- AUFGABENSTELLUNG: Benenne in allen folgenden Datensätzen „Where should I click to:“ in „Where do I click to:“ um. Gib die Zeilen sonst unverändert wieder.

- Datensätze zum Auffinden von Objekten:
---*---

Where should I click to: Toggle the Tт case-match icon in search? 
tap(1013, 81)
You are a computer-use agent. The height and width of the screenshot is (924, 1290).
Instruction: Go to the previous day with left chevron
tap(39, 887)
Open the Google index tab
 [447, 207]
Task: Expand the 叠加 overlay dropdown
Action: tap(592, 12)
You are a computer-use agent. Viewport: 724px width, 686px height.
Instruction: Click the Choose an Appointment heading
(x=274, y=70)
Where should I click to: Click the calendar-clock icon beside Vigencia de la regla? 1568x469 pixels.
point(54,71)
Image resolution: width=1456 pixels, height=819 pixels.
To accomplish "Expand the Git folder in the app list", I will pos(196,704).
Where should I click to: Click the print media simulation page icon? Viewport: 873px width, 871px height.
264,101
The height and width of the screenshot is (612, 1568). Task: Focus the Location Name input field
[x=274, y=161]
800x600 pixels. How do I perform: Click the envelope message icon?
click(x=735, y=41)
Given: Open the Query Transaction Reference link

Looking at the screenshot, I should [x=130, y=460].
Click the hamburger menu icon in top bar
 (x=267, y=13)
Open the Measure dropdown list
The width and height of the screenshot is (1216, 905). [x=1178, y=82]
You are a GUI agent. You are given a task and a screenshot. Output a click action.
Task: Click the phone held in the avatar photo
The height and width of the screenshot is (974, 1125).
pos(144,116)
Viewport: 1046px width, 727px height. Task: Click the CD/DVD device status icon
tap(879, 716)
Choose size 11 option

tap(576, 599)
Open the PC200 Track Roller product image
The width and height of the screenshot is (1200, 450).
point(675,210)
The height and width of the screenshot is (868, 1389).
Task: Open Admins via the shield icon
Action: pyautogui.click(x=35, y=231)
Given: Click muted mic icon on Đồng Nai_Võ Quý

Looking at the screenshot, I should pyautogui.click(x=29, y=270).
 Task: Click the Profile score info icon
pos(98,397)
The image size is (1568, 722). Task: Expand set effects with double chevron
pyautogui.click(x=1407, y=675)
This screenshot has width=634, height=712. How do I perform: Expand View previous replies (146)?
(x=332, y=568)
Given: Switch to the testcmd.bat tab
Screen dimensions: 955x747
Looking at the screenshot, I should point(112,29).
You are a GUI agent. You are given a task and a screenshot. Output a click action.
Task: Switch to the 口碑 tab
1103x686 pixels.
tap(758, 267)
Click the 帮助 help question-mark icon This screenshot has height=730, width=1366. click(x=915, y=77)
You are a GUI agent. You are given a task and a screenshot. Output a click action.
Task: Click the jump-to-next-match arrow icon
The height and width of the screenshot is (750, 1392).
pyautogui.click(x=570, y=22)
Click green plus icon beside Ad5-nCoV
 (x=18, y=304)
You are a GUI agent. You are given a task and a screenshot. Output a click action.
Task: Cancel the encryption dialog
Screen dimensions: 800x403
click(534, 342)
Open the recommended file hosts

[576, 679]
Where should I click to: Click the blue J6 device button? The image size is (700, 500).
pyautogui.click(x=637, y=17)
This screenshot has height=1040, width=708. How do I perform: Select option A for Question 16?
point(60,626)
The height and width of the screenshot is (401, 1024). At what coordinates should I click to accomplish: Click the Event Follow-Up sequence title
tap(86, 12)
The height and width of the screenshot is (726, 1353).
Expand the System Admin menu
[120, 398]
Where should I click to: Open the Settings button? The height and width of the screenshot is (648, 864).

---*---

- ERGEBNIS DER AUFGABE:
Where do I click to: Toggle the Tт case-match icon in search? 
tap(1013, 81)
You are a computer-use agent. The height and width of the screenshot is (924, 1290).
Instruction: Go to the previous day with left chevron
tap(39, 887)
Open the Google index tab
 [447, 207]
Task: Expand the 叠加 overlay dropdown
Action: tap(592, 12)
You are a computer-use agent. Viewport: 724px width, 686px height.
Instruction: Click the Choose an Appointment heading
(x=274, y=70)
Where do I click to: Click the calendar-clock icon beside Vigencia de la regla? 1568x469 pixels.
point(54,71)
Image resolution: width=1456 pixels, height=819 pixels.
To accomplish "Expand the Git folder in the app list", I will pos(196,704).
Where do I click to: Click the print media simulation page icon? Viewport: 873px width, 871px height.
264,101
The height and width of the screenshot is (612, 1568). Task: Focus the Location Name input field
[x=274, y=161]
800x600 pixels. How do I perform: Click the envelope message icon?
click(x=735, y=41)
Given: Open the Query Transaction Reference link

Looking at the screenshot, I should [x=130, y=460].
Click the hamburger menu icon in top bar
 (x=267, y=13)
Open the Measure dropdown list
The width and height of the screenshot is (1216, 905). [x=1178, y=82]
You are a GUI agent. You are given a task and a screenshot. Output a click action.
Task: Click the phone held in the avatar photo
The height and width of the screenshot is (974, 1125).
pos(144,116)
Viewport: 1046px width, 727px height. Task: Click the CD/DVD device status icon
tap(879, 716)
Choose size 11 option

tap(576, 599)
Open the PC200 Track Roller product image
The width and height of the screenshot is (1200, 450).
point(675,210)
The height and width of the screenshot is (868, 1389).
Task: Open Admins via the shield icon
Action: pyautogui.click(x=35, y=231)
Given: Click muted mic icon on Đồng Nai_Võ Quý

Looking at the screenshot, I should pyautogui.click(x=29, y=270).
 Task: Click the Profile score info icon
pos(98,397)
The image size is (1568, 722). Task: Expand set effects with double chevron
pyautogui.click(x=1407, y=675)
This screenshot has width=634, height=712. How do I perform: Expand View previous replies (146)?
(x=332, y=568)
Given: Switch to the testcmd.bat tab
Screen dimensions: 955x747
Looking at the screenshot, I should point(112,29).
You are a GUI agent. You are given a task and a screenshot. Output a click action.
Task: Switch to the 口碑 tab
1103x686 pixels.
tap(758, 267)
Click the 帮助 help question-mark icon This screenshot has height=730, width=1366. click(x=915, y=77)
You are a GUI agent. You are given a task and a screenshot. Output a click action.
Task: Click the jump-to-next-match arrow icon
The height and width of the screenshot is (750, 1392).
pyautogui.click(x=570, y=22)
Click green plus icon beside Ad5-nCoV
 (x=18, y=304)
You are a GUI agent. You are given a task and a screenshot. Output a click action.
Task: Cancel the encryption dialog
Screen dimensions: 800x403
click(534, 342)
Open the recommended file hosts

[576, 679]
Where do I click to: Click the blue J6 device button? The image size is (700, 500).
pyautogui.click(x=637, y=17)
This screenshot has height=1040, width=708. How do I perform: Select option A for Question 16?
point(60,626)
The height and width of the screenshot is (401, 1024). At what coordinates should I click to accomplish: Click the Event Follow-Up sequence title
tap(86, 12)
The height and width of the screenshot is (726, 1353).
Expand the System Admin menu
[120, 398]
Where do I click to: Open the Settings button? The height and width of the screenshot is (648, 864).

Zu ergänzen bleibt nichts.